● **Предложенный отрывок**:
Посмотрите на ребенка, встроенного в школьную газонокосилку, и на того же ребенка, которому дают возможность заниматься тем, что ему интересно. Придите в начальную школу и сравните поведение детей на уроке, который у них вызывает скуку, и на перемене, где детям позволяют резвиться. Или на уроке, который ведет настоящий Учитель, способный пробудить в ребенке интерес. Вы увидите чудесное преображение в течение минуты: вялое, сонное и ни на что не годное существо вдруг превращается в полного энергии и изобретательности энтузиаста.

Самое поразительное свойство Игры — выброс энергии. Энергия не просто «выплескивается» игрой из неких скрытых подземных резервуаров, а непосредственно порождается самим процессом игры. Игра — это переход к более интенсивной форме жизни, к «пассионарному» модусу существования. Смотрите: человек, который минуту назад был вялым, апатичным и лишь напряжением воли мог заставить себя выполнять «полезную» работу, за которою ему платят деньги, вдруг наполняется энергией и энтузиазмом «за просто так», играя с коллегами в сетевую «стрелялку». Большинство людей только в игре возвращается к полноценному существованию, пробуждаясь от утомительного сна будней.

По большому счету, к этому и сводится разница в «пассионарности» не только между сословиями, но и между странами и народами. Пассионарность — это социально конструируемый феномен. И ключ к нему — Игра. Исходно, высокая пассионарность — это естественное свойство любого здорового и полноценного человеческого существа. И наоборот, низкая пассионарность — это искусственное состояние, в которое социальные институты целенаправленно вгоняют людей с раннего детства, устраняя из жизни Игру и оставляя привилегию «играть по жизни» лишь избранным социальным группам. Немногочисленные взрослые — спонтанные пассионарии — это люди, чудом избежавшие общей газонокосилки, по причине особо удачной ситуации взросления, либо каких-то свойств характера, блокирующих социальный прессинг. Секрет «пассионарных» лидеров заключается в том, что они умеют конфигурировать реальность так, что она становится похожа на игру, — игру, в которую хочется войти каждому. Ведь что такое рождающийся этнос? Не что иное, как спортивная команда.

● **Исходные данные**:
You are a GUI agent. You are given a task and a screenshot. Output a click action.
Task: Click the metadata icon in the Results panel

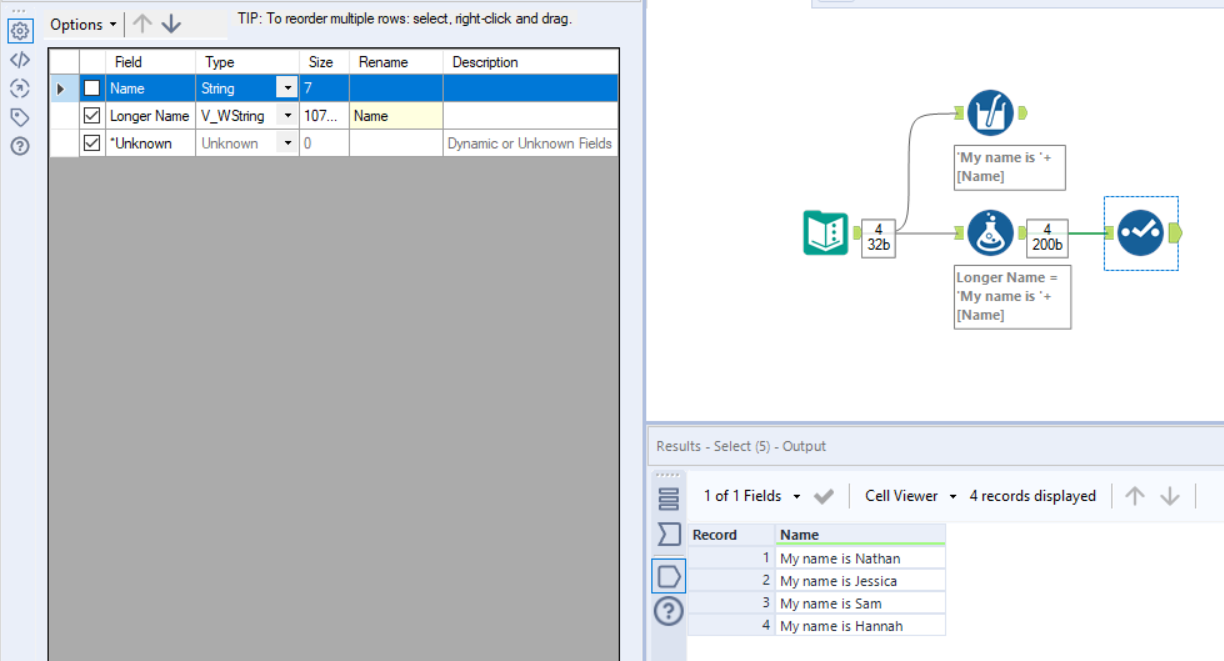(x=668, y=497)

● **Письменное задание A**:
Какое свойство Игры в отрывке об игре названо самым поразительным?
● **Письменное задание B**:
Определите, согласуются ли с отрывком об игре следующие утверждения: (i) энергия лишь выходит наружу из скрытых резервуаров, а не рождается в игре; (ii) пассионарность является социально конструируемым феноменом; (iii) низкая пассионарность представляет собой естественное свойство человека. Для каждого утверждения ответьте «да» или «нет» и приведите дословную цитату из отрывка, которая это решает.

● **Ответ A**:
Выброс энергии.

● **Ответ B**:
(i) Нет: «а непосредственно порождается самим процессом игры».
(ii) Да: «Пассионарность — это социально конструируемый феномен».
(iii) Нет: «низкая пассионарность — это искусственное состояние».